We present a user element (UEL) implementation in Abaqus for fully coupled electromechanical simulations of piezoelectric solids, accounting for both direct and inverse effects. The element uses a hexahedral 8 node formulation with 4-DOF per node. At each integration point, the constitutive update is driven by the local mechanical and electric fields and is handled through a Jiles–Atherton type phenomenological model adapted to ferroelectric behavior.
In the proposed framework, the polarization is split into irreversible and reversible parts, $P={P}^{\mathrm{irr}}+{P}^{\mathrm{rev}}$ with the reversible contribution defined as ${P}^{\mathrm{rev}}=c{P}^{\mathrm{an}}-{P}^{\mathrm{irr}}$, where c is the reversibility coefficient and $P^{\mathrm{an}}$ is the anhysteretic polarization. This contribution is modeled through a Langevin relation that is driven by an effective electric field $E_{\mathrm{eff}}$, which combines the applied electrical field with internal electromechanical interactions. The irreversible evolution law drives ${P}^{\mathrm{irr}}$ toward ${P}^{\mathrm{an}}$ in a history dependent manner, capturing memory and minor loop behavior. The updated polarization is coupled to strain through electrostrictive terms, yielding a nonlinear, path dependent electromechanical response.

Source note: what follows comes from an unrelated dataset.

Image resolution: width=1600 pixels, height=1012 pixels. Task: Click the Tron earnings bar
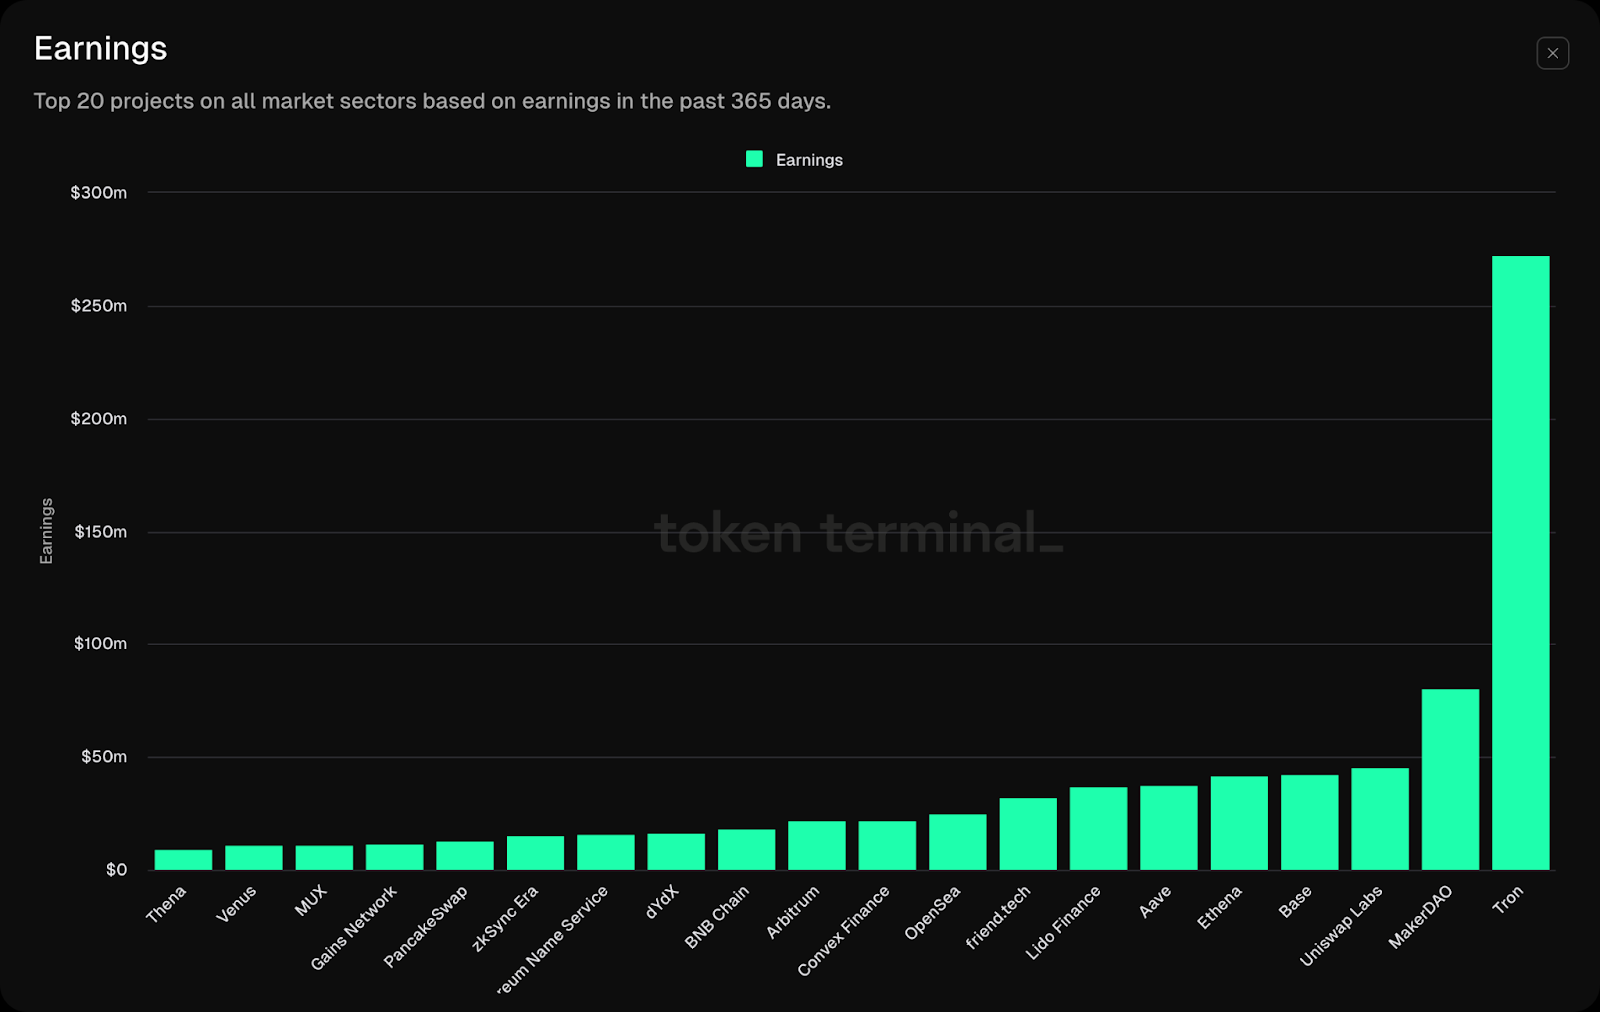pos(1520,562)

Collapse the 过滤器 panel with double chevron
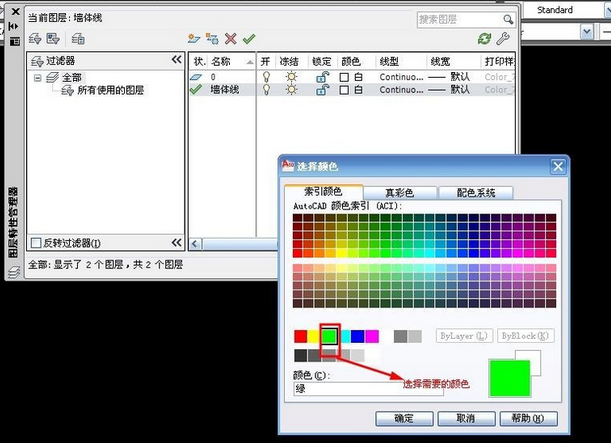point(177,60)
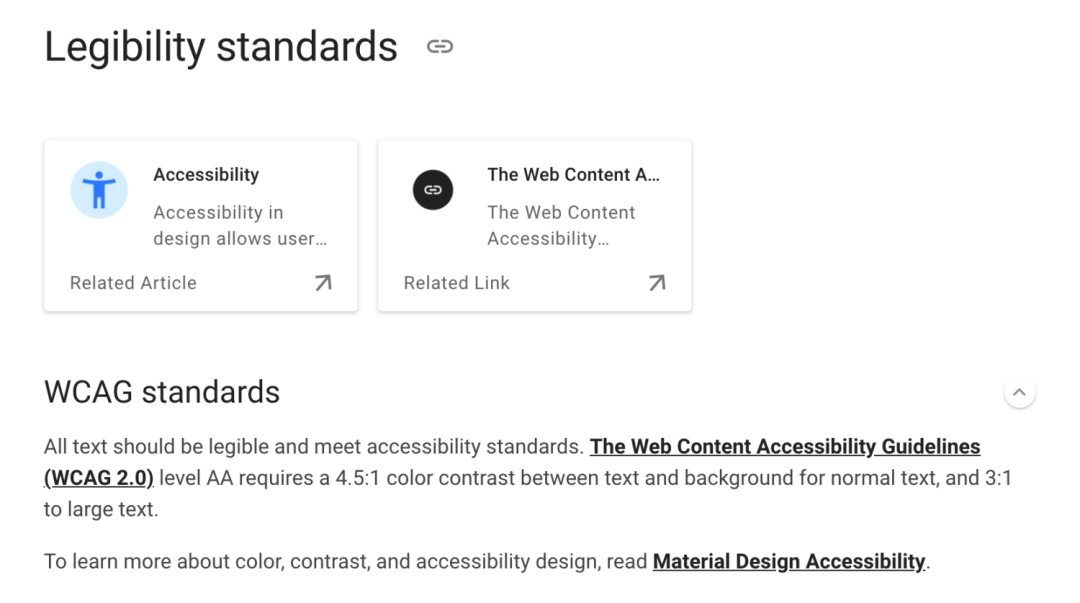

The set of internal variables evolves with the load history and enforces the nonlinear relationship between the electric field, polarization, and strain. In representative cyclic electrical and combined electromechanical loading cases, the model reproduces the characteristic hysteresis and strain “butterfly” loops observed in ferroelectric ceramics.
The proposed framework targets efficient simulation of components with complex microarchitectures produced by 3D printing, providing a route to virtual prototyping and parameter exploration prior to fabrication. Ongoing work focuses on validation across a set of loading paths and applying the model to lattice-like and porous geometries.